**CEL 1:**
W jakiej rozdzielczości i z jakim odświeżaniem uruchamia się system po instalacji, według dokumentu?

**DOKUMENT:**

%%

# [SOLVED] Kiepska rozdzielczość po instalacji z minimalnej CD

## MarekMaj

Witam

Dopiero co zainstalowalem Gentoo i z jedna rzecza mam problem.

Podczas bootowania z minimalnej CD instalacyjnej mialem rozdzielczosc 1024x768 i 85Hz. 

Zaraz po zainstalowaniu (zdziwilem sie,ze system zadzialal za pierwszym razem), ale uruchamia sie w 800x600 i 60Hz

Nie mam zadnego X-servera, ani na CD instalacyjnej tez go nie bylo.

Jak mozna zmienic ta rozdzielczosc i czy w ogole da sie ?

PozdrawiamLast edited by MarekMaj on Fri Apr 20, 2007 8:44 pm; edited 1 time in total

----------

## pancurski

tu znajdziesz coś, zainteresuj się vesa, pewnie będziesz musiał przekompilować jądro i dodać wpis do gruba 

http://www.gentoo.org/doc/pl/handbook/handbook-x86.xml?part=1&chap=10

ps. i zmień kodowanie swojego posta na ISO-8859-2

----------

## MarekMaj

Rozumiem, ze jadro mam skompilowac po to, zeby dodac do niego VESA tak ?

%%

**POKAZANY MATERIAŁ:**
%%

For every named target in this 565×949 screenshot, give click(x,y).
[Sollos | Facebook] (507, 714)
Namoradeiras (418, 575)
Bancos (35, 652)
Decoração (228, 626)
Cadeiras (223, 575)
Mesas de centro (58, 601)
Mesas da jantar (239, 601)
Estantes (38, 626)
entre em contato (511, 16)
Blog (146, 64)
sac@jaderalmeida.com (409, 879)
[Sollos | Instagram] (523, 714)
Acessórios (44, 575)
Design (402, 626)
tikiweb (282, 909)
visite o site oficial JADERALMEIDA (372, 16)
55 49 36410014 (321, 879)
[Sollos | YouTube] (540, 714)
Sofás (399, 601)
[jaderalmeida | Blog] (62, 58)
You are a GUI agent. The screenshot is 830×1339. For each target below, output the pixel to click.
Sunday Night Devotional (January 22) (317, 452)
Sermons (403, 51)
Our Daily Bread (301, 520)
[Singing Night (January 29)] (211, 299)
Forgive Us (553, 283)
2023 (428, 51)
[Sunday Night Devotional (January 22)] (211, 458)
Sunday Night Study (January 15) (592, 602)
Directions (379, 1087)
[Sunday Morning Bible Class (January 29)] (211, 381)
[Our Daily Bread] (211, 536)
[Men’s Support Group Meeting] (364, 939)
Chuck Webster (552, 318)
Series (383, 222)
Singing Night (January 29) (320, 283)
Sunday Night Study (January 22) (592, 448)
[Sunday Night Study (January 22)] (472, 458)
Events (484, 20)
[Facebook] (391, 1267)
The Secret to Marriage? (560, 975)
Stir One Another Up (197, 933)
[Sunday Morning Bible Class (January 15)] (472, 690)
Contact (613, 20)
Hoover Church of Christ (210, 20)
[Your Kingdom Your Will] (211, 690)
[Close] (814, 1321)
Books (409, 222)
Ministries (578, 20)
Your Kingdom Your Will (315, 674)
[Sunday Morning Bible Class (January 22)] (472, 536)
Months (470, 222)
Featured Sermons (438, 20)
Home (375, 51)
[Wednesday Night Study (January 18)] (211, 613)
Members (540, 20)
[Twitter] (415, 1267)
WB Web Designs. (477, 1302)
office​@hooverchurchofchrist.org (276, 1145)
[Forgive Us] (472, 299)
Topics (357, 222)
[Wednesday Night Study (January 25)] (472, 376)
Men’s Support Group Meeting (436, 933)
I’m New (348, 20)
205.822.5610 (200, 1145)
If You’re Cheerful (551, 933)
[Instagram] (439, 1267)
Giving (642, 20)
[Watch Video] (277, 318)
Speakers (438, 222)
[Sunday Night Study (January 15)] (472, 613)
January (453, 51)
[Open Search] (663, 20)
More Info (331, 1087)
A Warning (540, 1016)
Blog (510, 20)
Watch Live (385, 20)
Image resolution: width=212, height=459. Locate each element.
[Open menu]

%%

**CEL 2:**
Przepisz bez żadnych zmian rekordy od samego początku aż po wiersz zawierający „Blog (146, 64)”, razem z tym wierszem.

**ODPOWIEDŹ 1:**
800x600 i 60Hz.

**ODPOWIEDŹ 2:**
For every named target in this 565×949 screenshot, give click(x,y).
[Sollos | Facebook] (507, 714)
Namoradeiras (418, 575)
Bancos (35, 652)
Decoração (228, 626)
Cadeiras (223, 575)
Mesas de centro (58, 601)
Mesas da jantar (239, 601)
Estantes (38, 626)
entre em contato (511, 16)
Blog (146, 64)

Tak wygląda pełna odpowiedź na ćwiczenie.